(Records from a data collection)
-------------------------

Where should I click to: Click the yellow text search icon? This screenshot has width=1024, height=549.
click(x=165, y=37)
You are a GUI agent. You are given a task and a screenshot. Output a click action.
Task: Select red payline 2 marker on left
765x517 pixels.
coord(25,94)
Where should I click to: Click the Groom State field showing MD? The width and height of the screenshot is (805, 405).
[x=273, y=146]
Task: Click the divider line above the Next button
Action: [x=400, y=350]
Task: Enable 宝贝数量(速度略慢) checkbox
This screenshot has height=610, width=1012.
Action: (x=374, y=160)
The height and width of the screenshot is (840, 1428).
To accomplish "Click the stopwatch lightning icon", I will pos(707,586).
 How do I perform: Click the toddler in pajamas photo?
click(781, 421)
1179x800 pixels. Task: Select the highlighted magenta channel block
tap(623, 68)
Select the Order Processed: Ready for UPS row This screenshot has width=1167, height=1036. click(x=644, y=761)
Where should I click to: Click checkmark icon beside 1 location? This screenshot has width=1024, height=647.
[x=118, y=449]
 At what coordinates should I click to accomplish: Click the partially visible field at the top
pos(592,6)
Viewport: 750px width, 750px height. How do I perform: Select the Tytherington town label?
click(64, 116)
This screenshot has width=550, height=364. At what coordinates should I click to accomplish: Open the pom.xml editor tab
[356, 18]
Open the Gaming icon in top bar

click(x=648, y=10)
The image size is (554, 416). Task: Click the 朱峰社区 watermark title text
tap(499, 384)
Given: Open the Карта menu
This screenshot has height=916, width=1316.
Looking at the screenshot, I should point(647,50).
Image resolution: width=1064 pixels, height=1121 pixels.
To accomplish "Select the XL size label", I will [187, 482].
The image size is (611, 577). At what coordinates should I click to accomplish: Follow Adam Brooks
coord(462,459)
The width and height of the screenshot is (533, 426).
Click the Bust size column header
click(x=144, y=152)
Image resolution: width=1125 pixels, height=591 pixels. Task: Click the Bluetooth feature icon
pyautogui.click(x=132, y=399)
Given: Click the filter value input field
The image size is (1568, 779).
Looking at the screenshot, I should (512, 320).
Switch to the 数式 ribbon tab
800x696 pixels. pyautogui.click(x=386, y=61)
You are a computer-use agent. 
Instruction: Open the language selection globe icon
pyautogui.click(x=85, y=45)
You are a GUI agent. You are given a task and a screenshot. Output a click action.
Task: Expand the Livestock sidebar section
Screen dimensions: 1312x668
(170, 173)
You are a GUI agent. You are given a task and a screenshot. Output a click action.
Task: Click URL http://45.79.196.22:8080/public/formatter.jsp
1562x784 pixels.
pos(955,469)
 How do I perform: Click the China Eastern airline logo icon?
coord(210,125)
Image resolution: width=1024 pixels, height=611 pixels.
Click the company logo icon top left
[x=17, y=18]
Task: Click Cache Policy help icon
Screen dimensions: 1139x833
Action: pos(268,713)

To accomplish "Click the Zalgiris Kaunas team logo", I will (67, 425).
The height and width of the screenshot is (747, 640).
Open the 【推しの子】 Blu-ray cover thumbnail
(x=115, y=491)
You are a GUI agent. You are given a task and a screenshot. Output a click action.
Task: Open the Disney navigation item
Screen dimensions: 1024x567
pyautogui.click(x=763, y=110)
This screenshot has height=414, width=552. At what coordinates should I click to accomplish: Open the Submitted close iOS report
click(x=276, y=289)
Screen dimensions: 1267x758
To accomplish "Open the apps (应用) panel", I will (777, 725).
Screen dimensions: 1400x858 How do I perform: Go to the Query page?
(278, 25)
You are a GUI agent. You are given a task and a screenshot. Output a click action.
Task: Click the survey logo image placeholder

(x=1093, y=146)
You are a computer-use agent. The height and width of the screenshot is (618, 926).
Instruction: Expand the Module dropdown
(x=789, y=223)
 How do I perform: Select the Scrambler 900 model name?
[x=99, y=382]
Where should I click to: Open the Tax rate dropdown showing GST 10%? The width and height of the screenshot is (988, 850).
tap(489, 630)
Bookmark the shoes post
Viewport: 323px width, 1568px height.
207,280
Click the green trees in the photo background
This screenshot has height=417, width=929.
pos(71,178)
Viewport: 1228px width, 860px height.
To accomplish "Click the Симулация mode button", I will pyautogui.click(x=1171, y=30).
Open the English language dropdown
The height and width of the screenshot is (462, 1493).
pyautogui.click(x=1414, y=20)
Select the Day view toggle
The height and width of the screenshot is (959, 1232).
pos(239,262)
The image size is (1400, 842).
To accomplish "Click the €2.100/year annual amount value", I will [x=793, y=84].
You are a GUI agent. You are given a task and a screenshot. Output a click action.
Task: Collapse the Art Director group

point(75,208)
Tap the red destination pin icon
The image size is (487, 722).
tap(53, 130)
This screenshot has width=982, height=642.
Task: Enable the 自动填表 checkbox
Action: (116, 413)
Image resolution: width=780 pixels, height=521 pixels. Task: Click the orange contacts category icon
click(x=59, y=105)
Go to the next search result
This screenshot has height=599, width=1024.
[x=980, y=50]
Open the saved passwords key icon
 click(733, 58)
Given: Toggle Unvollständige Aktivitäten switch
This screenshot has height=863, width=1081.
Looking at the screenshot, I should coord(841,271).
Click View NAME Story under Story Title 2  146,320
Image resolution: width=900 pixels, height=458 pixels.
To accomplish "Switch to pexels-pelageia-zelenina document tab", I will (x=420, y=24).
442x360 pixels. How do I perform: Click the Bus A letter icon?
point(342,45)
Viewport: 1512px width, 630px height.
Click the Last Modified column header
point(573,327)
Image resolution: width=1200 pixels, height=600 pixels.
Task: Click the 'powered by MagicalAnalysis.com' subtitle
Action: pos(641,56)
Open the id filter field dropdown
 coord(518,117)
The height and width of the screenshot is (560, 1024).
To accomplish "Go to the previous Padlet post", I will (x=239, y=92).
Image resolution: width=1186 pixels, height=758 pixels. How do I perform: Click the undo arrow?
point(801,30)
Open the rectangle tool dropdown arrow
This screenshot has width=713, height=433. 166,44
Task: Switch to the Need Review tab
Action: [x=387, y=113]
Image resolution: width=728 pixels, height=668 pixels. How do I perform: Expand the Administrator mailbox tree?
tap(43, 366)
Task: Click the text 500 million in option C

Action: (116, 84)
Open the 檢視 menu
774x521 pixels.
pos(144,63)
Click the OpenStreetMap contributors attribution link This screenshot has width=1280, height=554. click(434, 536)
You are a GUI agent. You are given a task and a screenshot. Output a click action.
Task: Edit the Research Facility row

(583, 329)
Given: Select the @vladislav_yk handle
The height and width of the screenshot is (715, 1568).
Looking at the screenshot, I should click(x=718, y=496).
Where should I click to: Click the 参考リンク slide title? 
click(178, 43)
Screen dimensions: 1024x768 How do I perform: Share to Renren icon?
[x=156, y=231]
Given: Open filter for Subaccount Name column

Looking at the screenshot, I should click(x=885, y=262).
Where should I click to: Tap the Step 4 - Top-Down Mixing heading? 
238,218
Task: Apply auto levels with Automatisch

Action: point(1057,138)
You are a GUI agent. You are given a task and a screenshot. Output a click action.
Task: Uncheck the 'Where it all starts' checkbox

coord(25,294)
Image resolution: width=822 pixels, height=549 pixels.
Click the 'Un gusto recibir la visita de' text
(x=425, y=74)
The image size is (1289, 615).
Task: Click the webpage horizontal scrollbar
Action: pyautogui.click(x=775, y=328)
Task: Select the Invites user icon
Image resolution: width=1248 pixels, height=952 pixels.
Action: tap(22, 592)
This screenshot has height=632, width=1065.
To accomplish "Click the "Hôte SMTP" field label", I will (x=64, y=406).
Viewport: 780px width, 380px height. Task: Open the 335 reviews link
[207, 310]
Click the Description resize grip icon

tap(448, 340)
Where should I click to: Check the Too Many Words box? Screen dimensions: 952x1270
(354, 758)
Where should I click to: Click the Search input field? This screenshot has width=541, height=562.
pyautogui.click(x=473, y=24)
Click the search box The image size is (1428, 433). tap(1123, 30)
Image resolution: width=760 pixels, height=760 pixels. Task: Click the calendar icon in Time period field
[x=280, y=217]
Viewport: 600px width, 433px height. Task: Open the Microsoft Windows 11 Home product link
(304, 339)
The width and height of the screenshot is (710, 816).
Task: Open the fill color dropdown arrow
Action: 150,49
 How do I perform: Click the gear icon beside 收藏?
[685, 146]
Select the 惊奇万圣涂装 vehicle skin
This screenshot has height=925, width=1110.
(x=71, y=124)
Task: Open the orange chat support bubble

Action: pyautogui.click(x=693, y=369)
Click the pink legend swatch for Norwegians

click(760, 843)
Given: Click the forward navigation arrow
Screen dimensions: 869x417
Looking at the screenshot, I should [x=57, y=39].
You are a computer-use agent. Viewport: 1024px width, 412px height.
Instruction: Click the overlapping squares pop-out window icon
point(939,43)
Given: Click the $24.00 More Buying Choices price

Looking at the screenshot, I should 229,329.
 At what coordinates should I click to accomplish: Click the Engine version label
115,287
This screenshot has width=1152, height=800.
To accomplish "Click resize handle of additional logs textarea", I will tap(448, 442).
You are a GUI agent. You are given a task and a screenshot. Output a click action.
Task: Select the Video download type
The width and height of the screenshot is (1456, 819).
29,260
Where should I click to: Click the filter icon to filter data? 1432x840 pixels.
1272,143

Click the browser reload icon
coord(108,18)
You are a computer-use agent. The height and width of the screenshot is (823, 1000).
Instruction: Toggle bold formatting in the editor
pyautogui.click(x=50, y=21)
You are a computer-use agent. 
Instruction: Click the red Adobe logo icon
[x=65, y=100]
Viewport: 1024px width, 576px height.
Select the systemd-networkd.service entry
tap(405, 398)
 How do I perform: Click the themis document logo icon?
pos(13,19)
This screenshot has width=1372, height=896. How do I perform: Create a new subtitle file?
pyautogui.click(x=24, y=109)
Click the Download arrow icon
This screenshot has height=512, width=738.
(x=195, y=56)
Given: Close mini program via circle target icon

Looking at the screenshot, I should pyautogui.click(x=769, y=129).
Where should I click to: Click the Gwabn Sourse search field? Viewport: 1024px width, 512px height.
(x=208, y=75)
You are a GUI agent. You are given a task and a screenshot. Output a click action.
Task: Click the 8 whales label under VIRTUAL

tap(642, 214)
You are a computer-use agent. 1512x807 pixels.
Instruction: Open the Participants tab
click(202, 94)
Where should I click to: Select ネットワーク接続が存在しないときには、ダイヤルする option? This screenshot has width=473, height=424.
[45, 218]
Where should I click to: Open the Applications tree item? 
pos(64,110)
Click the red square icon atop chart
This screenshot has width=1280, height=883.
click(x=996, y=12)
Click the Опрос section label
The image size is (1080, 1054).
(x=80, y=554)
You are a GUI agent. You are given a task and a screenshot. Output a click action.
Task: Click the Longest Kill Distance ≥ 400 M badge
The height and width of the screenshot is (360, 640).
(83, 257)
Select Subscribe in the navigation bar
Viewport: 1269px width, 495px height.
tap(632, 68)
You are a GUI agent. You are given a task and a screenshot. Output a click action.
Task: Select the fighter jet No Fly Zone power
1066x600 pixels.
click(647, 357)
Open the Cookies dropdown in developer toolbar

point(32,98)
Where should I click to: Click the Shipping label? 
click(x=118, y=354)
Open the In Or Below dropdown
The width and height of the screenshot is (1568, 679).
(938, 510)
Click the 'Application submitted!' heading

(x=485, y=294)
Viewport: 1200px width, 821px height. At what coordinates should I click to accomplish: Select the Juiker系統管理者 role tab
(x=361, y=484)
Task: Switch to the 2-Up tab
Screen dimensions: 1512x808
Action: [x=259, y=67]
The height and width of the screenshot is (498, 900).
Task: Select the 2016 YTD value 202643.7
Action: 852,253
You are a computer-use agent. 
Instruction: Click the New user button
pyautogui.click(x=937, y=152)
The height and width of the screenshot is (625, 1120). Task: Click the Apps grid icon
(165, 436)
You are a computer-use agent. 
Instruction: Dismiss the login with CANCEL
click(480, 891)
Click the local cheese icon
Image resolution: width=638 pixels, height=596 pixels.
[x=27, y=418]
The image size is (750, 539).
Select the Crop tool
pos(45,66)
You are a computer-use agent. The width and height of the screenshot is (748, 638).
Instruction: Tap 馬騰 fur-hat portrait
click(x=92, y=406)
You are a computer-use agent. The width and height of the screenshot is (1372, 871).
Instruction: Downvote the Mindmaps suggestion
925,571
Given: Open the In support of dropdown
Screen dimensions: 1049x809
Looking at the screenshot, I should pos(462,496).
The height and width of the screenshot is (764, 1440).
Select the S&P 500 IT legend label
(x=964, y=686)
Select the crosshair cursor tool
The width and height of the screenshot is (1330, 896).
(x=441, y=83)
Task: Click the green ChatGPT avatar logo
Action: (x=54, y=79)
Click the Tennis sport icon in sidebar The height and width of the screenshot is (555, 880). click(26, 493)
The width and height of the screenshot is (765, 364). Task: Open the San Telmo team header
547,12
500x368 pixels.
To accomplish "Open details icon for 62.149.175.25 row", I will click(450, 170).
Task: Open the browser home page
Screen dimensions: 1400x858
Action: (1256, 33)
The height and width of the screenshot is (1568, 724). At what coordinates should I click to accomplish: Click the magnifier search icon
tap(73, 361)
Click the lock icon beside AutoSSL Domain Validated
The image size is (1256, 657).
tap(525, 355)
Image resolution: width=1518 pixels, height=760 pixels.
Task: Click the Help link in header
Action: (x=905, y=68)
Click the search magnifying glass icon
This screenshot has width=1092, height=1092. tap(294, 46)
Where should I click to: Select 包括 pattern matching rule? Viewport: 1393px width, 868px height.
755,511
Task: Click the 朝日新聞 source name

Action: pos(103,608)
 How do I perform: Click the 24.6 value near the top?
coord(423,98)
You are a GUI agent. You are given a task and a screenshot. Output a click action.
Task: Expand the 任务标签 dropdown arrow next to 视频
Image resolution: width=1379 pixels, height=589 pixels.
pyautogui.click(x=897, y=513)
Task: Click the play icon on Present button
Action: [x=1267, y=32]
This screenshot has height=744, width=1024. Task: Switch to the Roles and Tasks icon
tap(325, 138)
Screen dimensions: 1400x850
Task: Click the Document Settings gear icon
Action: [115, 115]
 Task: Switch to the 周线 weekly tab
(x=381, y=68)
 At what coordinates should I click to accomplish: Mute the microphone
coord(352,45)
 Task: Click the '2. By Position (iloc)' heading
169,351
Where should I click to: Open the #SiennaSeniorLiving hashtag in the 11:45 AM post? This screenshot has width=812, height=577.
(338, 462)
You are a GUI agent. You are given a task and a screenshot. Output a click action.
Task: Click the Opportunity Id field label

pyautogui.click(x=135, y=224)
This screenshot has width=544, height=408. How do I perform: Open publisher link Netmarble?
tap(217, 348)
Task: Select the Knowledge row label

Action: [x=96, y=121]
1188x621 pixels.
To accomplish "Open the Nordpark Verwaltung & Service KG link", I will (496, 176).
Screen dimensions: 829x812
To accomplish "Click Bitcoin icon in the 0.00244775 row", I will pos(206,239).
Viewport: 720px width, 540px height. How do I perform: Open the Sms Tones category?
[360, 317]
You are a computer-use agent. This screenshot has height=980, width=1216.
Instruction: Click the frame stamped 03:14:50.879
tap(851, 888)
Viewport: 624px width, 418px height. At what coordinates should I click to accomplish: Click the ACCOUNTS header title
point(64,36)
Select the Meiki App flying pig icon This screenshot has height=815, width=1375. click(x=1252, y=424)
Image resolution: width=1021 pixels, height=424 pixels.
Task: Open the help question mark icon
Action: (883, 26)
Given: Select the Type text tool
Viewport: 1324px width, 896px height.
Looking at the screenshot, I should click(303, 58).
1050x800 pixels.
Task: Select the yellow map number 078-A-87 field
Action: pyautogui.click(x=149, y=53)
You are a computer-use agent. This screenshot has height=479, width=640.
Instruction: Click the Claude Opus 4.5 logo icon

-------------------------

# PROBLEM:
Extract every line above that contains the word "handle".

# RESPONSE TO THIS TASK:
Given: Select the @vladislav_yk handle
To accomplish "Click resize handle of additional logs textarea", I will tap(448, 442).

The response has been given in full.